I am no expert on the Auger effect but the wikipedia page on Auger electron spectroscopy seems to indicate that Auger effects can be observed in lithium. As @WillieWong points out in the comments, the usual Auger effect does not work: if the laser simply removes one 1s electron, you are left with a 1s$^1$ 2s$^1$ configuration, which cannot ionize to Li$^{++}$ as the excited electron can only bump the ground one up to 2s (and even that transition is out since the final state is identical to the initial one!).

It is in principle possible, however, for the laser to simultaneously - or sequentially - ionize a lithium atom and excite the ion, leaving it in a configuration 2s$^1$ 2p$^1$ or higher. (As said in the comments, 2s$^2$ is out by dipole selection rules.) Such a configuration (or a similar one) would have enough energy to expel one of the electrons in an Auger transition.
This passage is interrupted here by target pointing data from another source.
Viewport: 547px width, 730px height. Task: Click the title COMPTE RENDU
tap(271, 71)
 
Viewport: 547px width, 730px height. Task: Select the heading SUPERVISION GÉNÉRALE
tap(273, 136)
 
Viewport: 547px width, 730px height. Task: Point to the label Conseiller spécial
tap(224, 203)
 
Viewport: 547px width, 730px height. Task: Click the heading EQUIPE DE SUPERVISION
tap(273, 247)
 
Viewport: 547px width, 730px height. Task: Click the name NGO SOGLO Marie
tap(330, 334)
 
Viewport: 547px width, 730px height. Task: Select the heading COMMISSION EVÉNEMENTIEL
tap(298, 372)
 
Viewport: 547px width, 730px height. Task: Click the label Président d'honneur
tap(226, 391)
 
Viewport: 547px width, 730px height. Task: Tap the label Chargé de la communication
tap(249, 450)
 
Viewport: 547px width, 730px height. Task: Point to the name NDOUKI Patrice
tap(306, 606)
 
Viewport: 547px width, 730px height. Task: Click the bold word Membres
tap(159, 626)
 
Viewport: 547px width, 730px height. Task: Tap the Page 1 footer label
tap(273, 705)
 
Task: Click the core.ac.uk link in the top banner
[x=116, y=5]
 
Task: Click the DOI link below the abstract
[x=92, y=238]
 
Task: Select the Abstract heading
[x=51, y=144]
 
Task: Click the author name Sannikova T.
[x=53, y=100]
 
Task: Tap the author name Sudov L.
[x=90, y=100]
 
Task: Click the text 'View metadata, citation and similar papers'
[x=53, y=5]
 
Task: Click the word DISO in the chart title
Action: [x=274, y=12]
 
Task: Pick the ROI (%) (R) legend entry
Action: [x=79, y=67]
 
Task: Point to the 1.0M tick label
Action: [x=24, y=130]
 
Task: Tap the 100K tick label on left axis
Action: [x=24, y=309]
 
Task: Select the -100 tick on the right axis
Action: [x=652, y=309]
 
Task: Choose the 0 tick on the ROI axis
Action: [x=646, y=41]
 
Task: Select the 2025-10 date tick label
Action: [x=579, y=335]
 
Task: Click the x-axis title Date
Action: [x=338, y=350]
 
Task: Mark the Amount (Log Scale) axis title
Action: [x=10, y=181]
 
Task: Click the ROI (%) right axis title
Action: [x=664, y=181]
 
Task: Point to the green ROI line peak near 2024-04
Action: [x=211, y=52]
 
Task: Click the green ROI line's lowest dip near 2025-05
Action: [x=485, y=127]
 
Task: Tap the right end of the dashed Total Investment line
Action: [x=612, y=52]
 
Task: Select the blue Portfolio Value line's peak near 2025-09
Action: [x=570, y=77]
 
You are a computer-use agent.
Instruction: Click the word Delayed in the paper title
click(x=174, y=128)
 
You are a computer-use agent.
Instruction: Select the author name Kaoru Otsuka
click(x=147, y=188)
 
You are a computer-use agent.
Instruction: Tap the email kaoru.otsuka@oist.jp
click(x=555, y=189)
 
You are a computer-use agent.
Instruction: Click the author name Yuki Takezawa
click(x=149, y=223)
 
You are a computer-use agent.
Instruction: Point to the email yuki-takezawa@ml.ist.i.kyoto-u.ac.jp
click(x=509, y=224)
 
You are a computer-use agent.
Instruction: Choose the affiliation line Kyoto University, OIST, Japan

The catch is that while a single laser pulse can do both things, a single laser photon can't. Leaving a doubly-excited ion is, for weak pulses, a two-photon process, since you need to do two transitions, each of which annihilates a photon. As such, it is twice as unlikely as the 1s$^1$ 2s$^1$ transition, or to put it another way it scales quadratically with the laser intensity. Fortunately, it is possible to produce pulses strong enough to use this to their advantage (or indeed to take the situation far out of the perturbation regime where photons are meaningful concepts) and use strong intensities to leave all sorts of interestingly excited ion electronic configurations. As long as some of these result in Auger electrons, these will be relatively easy to detect as they have quite characteristic signatures.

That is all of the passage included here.